Work comes to me in the wackiest ways, and I’m grateful for all of it. Most recently, I donated a copy of Will Write for Food and an hour of consulting time to a fundraiser at Purple Asparagus in Chicago. The winner was Jasmine Huffman, marketing manager of Lettuce Entertain You (LEY), a group of 85 nationwide restaurants with corporate offices in Chicago.
Instead of taking the hour for herself, Jasmine hired me to come teach about food writing in a three-hour workshop. Class met at Cafe Ba Ba Reeba, a hot Chicago restaurant I have tried to get into and failed. We talked about food writing on Twitter and Facebook, how to connect with customers, and for our first exercise, we shot cell phone photos of food.
Yes, as part of my varied career, I studied photography in journalism school and was once a newspaper photographer. It was fun to run around and help people with their snaps of the buffet. I concentrated on quick fixes: getting in close, cropping out distracting backgrounds, and eliminating shadows. Even so, only three people tweeted their photos immediately. It’s hard!
Later I realized I’ve never interviewed people about marketing work on this blog. So I phoned Jasmine to find out more.
As marketing manager, Jasmine’s job includes writing about restaurant food through social media, global marketing, direct mail and advertising.
“We’re always involved in some kind of food writing,” says Jasmine. There’s announcing an event, such as a cooking series at a restaurant or a restaurant opening. This includes writing a press release, creating a promotional flyer, working on emails to customers with the restaurant staff, and writing announcements for Twitter and Facebook. Additionally, people at LEY:
- Write web copy that describes the restaurant, the menus, and profiles the chef
- Write press releases and work with the media, pitching stories and responding to requests for information
- Come up with direct mail to customers and promotional postcards for the restaurants
- Write ad copy for print and online ads
- Create marketing collateral such as for a brochure, a gift card program, or a frequent dining program
- Post on social media representing the restaurant, announcing specials, and reaching out to customers and media.
The employees who do this work are called marketing coordinator, social media coordinator, public relations manager, or web or PR assistant. These jobs are not necessarily entry level, as food writing goes on at all levels. As you might imagine, web skills are critical, such as the ability to use social media, email, and knowledge of the web. The managers of the stores do some of the work too. Particularly, they are in charge of writing the menus.

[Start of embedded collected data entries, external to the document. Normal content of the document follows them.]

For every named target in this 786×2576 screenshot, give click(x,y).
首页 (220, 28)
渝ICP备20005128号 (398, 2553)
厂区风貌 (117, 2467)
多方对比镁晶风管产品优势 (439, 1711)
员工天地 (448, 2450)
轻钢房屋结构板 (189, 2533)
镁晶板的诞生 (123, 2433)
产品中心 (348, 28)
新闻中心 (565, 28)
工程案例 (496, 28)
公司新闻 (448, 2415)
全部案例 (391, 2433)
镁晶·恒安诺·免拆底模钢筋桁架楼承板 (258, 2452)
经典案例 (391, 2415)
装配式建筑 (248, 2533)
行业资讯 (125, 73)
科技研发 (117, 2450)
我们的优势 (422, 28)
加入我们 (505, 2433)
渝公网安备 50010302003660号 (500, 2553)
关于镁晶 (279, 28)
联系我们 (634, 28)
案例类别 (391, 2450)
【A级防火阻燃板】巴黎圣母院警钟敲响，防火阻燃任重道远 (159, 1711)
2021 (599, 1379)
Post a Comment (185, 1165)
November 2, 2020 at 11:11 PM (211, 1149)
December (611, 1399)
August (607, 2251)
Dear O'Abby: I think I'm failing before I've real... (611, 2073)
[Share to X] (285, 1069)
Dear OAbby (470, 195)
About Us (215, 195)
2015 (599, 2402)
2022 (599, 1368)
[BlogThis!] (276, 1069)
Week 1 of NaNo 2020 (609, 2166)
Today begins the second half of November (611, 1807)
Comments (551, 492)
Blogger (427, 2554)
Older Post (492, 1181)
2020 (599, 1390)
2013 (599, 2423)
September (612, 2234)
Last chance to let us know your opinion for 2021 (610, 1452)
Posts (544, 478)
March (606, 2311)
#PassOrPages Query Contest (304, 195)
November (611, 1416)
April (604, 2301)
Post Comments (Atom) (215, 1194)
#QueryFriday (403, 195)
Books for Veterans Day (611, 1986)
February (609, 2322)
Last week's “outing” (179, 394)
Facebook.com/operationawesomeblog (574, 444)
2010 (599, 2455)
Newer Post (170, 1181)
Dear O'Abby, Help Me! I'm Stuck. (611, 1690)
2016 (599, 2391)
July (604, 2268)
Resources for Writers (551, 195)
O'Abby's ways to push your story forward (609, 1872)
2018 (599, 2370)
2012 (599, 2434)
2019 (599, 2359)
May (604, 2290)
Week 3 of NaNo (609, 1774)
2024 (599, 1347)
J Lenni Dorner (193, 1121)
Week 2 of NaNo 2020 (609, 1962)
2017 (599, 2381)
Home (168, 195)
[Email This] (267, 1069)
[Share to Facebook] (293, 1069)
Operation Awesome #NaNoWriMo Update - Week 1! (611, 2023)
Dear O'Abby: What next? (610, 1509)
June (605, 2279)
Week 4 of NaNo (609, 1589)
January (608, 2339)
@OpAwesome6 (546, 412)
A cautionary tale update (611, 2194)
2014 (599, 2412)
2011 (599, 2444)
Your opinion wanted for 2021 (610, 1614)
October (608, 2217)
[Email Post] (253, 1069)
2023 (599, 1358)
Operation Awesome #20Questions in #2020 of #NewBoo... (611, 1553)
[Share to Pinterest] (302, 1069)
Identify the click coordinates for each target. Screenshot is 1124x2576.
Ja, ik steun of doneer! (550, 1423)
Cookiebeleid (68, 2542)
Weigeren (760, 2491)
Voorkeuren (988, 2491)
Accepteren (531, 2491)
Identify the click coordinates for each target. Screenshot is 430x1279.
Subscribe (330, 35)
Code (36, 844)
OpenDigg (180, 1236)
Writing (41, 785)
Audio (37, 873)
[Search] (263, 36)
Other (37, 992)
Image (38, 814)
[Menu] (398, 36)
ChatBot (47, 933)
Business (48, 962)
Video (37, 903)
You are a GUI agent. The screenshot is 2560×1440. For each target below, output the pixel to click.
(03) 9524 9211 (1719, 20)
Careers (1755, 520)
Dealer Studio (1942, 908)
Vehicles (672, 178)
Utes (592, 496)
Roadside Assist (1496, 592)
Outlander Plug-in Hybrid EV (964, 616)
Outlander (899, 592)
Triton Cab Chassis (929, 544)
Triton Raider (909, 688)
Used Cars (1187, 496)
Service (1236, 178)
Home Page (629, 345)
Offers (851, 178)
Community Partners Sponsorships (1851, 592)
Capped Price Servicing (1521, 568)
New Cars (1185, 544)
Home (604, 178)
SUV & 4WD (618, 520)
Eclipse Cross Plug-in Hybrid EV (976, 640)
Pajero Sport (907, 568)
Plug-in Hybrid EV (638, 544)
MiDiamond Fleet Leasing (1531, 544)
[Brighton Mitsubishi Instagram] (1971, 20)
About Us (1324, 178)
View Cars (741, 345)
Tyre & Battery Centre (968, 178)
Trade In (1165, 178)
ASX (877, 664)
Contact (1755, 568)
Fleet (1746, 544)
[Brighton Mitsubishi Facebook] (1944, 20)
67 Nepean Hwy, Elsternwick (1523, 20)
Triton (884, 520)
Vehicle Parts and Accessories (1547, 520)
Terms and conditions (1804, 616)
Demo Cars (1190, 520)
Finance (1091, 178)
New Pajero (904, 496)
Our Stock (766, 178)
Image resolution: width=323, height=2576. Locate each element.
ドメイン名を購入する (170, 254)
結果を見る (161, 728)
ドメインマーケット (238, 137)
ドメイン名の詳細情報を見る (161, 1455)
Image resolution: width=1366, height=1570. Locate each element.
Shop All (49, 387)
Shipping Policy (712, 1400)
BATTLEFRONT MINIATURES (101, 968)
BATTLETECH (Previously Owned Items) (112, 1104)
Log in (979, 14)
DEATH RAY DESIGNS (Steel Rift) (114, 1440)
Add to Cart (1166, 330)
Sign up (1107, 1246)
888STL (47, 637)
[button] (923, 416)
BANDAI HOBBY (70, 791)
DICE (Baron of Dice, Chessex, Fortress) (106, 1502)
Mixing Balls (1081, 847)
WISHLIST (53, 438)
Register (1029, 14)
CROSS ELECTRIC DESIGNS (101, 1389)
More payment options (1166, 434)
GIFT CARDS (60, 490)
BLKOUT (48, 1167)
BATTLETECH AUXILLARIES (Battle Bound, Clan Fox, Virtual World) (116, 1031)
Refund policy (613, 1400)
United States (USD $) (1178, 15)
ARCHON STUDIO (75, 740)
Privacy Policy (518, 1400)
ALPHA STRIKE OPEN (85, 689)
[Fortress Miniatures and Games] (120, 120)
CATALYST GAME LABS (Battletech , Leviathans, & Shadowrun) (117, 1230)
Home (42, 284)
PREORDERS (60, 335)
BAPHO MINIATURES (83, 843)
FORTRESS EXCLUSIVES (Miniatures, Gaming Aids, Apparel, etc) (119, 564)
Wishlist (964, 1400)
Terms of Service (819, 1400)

Jasmine advises that writers looking for work like this should use social media to build relationships with restaurants. “If you’re eating at the restaurant, that would create an opportunity as well,” she says. “Be resourceful, persistent, and follow up. Have a die-hard atititude, because these jobs are sought after and popular.”
She recalled that she was persistent as a job applicant, interviewing seven times at LEY. Previously Jasmine had worked for a restaurant and catering company, a PR agency, a non-profit and a government job. “I didn’t have a clear path to the hospitality industry. But the thread that connected everything, for me, was writing.”